▶ **SUPPLIED PASSAGE**:
/---
Thomas the tank engine’s best pal, Gustav the railgun.
Glad to see you're okay.
The Maginot Line was never meant to be impenetrable: it was meant to hold off the German army long enough for the French military to fully mobilise in case of an attack.
i see you watch youtube a lot
@@Celtopia My guilty pleasure
@@flaviusclaudius7510 hahahaha
Simon has been laughing a lot and cracking jokes on the channel recently😂. The lockdown has got to him
I like it so hopefully he never finds it
I think he's just letting the Business Blaze influence get to him, lol
I'm pretty sure that's business blaze just leaking into all his other channels
Haven't seen him in a blaze?
He the guy with the blaze
He's been blazing too much
Me: "But could the same effect not be made with lots of tinier guns that could be transported, aimed and reused more easily?"
Excited german engineer: "Ja, but thiz one goez to ELF!"
Me: "That is true."
Excellent reference right there XDDD
Love the double-feature-like format in this one!
Someone had it small
There is just no other explanation
11:45 not 150x heavier.... I think you ment to say 150% heavier. Or 1.5x heavier. 150X would have made it bigger then aircraft carriers.
i'm pretty sure he says "150 tonnes heavier", but it does sound a lot like "150 times heavier".
"I think we're getting to that". Obviously Simon doesn't do anything so mundane as read the script before starting a video 😄
Who needs a script?
Honestly I prefer that. I just want him to ramble on. Lol
Yeah, shades of Business Blaze creeping in.👍
Speaking of, how about a bit of meme accountancy? Luckily, I can count to one
Rimshots:1
Allegedly:1
Total:2
Love your work, Simon😉
Because he's a legend
it is better when he doesn't to be honest
It also is a level in the game Call of Duty! And it's a perfect copy, realy nice made.
An idea: the Soviet's N1 rocket. Great references to use are: "Russia In Space" by Anatoly Zak, "For the Moon and Mars N-1" by Matthew Johnson and Nick Stevens
a great rival to the Paris Gun
That's worth a video of its own.
Dwarfs it
@@duncanmcgee13 I'm pretty sure the Paris gun had a much longer range.
Paris gun much smaller caliber more of a harassment weapon, not to mention it's own quality and design short comings. Totally inferior, but a valid predecessor to the Gustav. So lucky those Nazi bastards went in for boondoggles like that rather than jet propulsion or say atomic weapons.
@@drewcipher896 thats all the Paris Gun has on it. Maybe even the ability to traverse. But if we're talking about range, the Langer Gustav barrel would have made it outrange the Paris gun by roughly 10km. The German K-12 coastal guns that hit Dover had a range roughly 10km less than the Paris Gun. And theres the V3 canon that could outrange all of them.
Simon: I speak English not German.
America: You're welcome.
(Lol just kidding but it's Independence Day weekend here and couldn't pass up the joke!)
Megaproject suggestion: Iraqi Supergun. Built by a company in England, and involved a truck driver.
Great vlog, thanks for sharing.
Designed by a Canadian Gerald bull! +1 for this megaproject
1:40 - Chapter 1 - Why was schwerer gustav made ?
\---
▶ **REQUIREMENT 1**: Write out the Gustav comment thread word for word, everything from "An idea: the" down to "of its own.".
▶ **REQUIREMENT 2**: Continue the Gustav comment thread past its final line with further comments in the same style.
The data that comes next was gathered from a separate source.

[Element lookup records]
/---
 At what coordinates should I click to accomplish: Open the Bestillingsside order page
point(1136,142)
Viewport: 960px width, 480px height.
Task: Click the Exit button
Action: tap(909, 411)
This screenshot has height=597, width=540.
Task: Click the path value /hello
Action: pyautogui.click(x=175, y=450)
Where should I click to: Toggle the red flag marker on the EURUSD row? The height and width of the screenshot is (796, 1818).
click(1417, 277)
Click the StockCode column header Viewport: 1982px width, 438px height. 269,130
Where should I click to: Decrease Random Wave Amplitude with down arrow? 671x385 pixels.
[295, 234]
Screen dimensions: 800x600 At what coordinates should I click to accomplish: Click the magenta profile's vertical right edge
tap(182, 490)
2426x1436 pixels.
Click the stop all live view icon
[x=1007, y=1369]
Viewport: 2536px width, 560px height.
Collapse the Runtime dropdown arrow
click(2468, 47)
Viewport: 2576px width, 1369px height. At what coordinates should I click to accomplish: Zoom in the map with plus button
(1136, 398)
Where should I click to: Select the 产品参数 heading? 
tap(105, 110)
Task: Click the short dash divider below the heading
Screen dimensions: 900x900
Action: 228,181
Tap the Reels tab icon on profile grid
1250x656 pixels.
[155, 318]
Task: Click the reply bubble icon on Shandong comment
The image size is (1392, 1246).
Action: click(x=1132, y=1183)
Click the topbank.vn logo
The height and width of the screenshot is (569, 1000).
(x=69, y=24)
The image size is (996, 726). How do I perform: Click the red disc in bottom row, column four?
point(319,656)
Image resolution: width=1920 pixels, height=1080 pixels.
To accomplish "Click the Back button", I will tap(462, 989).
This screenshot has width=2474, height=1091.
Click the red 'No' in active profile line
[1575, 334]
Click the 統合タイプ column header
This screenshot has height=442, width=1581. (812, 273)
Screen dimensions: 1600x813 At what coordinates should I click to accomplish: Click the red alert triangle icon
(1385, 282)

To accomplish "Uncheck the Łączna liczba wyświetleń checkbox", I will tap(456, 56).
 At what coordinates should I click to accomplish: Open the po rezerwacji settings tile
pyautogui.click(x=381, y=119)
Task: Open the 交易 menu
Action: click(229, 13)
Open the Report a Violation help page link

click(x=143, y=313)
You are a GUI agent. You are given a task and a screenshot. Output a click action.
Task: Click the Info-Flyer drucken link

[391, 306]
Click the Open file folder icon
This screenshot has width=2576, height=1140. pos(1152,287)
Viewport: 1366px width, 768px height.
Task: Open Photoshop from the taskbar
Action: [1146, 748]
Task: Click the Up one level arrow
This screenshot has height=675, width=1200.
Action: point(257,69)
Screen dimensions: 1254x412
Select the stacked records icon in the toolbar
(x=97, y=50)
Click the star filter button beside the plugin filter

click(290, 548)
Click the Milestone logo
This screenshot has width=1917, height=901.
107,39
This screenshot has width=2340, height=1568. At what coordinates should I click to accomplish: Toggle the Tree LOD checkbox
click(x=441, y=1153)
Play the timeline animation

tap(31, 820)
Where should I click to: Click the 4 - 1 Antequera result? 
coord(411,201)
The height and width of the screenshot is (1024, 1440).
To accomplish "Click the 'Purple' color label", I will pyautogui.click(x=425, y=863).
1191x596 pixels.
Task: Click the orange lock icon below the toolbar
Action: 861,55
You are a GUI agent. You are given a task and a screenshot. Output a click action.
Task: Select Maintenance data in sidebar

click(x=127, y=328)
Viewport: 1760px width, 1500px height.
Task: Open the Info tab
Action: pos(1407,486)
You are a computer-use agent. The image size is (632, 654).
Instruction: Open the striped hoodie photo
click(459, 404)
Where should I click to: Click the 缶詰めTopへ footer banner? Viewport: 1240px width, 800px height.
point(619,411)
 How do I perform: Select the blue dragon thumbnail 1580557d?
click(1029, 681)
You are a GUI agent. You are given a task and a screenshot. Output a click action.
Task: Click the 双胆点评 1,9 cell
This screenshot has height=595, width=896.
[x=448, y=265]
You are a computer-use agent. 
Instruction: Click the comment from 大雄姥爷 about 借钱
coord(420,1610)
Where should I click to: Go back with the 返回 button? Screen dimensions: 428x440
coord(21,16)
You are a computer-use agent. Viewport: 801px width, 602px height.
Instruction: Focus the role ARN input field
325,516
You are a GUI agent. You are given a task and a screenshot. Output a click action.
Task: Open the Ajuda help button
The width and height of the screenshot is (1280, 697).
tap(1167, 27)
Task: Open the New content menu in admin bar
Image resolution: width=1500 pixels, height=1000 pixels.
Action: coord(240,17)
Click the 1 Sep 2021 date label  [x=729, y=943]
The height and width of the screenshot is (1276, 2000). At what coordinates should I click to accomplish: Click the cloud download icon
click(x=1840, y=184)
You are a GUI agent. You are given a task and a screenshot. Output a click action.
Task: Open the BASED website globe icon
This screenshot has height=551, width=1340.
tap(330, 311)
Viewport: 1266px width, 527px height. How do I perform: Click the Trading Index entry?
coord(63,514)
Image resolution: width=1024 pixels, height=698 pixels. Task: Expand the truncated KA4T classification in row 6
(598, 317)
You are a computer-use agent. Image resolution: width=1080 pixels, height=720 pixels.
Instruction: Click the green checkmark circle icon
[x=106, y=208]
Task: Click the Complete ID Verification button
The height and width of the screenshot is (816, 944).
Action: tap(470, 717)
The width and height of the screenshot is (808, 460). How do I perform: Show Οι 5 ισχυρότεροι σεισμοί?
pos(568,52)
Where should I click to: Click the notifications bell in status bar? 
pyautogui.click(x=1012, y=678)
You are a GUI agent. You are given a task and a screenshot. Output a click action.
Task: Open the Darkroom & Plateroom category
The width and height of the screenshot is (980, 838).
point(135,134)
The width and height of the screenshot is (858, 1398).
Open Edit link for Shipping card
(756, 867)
\---
▶ **EXERCISE RESULT 1**:
An idea: the Soviet's N1 rocket. Great references to use are: "Russia In Space" by Anatoly Zak, "For the Moon and Mars N-1" by Matthew Johnson and Nick Stevens
a great rival to the Paris Gun
That's worth a video of its own.

▶ **EXERCISE RESULT 2**:
3:25 - Chapter 2 - Missing the invasion of France
4:15 - Chapter 3 - Shortcomings of schwerer gustav
7:15 - Chapter 4 - War history
7:50 - Chapter 5 - The fate
9:10 - Chapter 6 - Dora , the 2nd super gun
10:30 - Chapter 7 - Langer gustav
11:20 - Chapter 8 - Landkreuzer P.1500 monster project
12:45 - Chapter 9 - Conclusion
So very true, "there is no problem that an even bigger gun cannot solve" even my wife agrees with this.
Germany: makes giant railway artillery to smash Maginot.
Rommel: haha Panzers go vroom through the Ardennes.
Manstein
it was Manstein not rommel that planned the Ardennes attack
Now that you've said it, Simon, please do a video on rail guns
It's not really a megaproject though. There's only one example of a railgun in development and that is more just a R&D thing by the US Navy.
Johnny Sins career has taken a really weird turn recently
Hi John from WI. Bing - Bang - Boom Ha Ha that is a great opening and a great show ! Thanks
4:31 I love the man in the front acting like he's pulling the gun all by himself LMAO
Clever of Krupps, giving the Nazis a free gun, that uses a proprietary replacement barrel regularly. I would wonder how much they charged for the barrel?
Christopher Derrah The gun may have been vanished but the business model survived in the form of ink printers.
All Guns need Barrel exchange after a Number of shot. How often depends on the Energy of the Cartridge...
@@severinpridal1355 Seems to me it might have been easier just to make the cartridges a little bit bigger to compensate as the barrel became worn.
Kinda sounds like a Free-to-play scheme don't it?
Hitler: rolls up to LS Customs
Krupp: what can the finest mechanic in LS do for you?
Hitler: pass the b o o m son
Literally the entire german command:
Ach, sheiße. jetzt geht es wieder los.
I like that when he says Hitler for the first time a picture is shown as if we don't know who Hitler is.
0:04 Speaking as a german native speaker, you did great on all the german pronounciation. I especially liked the "Landkreuzer", which translates as "Land Cruiser" (Cruiser as in naval ship type, not as in car) anyway.
Interesting addition. The Krupp K5 railway guns. One of them can be found in a War Memorial park in northern France. Another can be found at the US Army Ordinance Center in Ft Lee, Virginia.
Hmm masive tanks ehh try these Simon !,
T-29/ T-95 superheavy tank destroyer
And the germans maus tank as well as the landcruiser tank
Or mabey even the longest operational battle ship Iowa , my neighbor actually worked the guns on it during Operation desert Storm
The perfect weapon for WW1.
You didn't talk about the awesome engineering that went into the gun : / The ammo was carried by a 'mini' railway system cars created to load it. Railways with railways...meta rail. SOO German. This weapon was a fantastic for morale of the Germans as well. Kinda missed a couple other cool points...
The best megaproject videos are when the writing and presentation is light hearted and fun, such as this one.
I enjoy your work, Simon. How about the Maginot Line as a topic? Cheers!
Krupp: So how big do you want your gun to be?
Nazi General Staff: *J a*
Ja*
It was mainly Hitler and not the General Staff. It wasn't until later in the war that Hitler had replaced them all with "yes men", and Kietel was such a kiss ass that he was known as "the lackey".
This gun...sort of like many high-end German automobiles, over-engineered beyond practicality.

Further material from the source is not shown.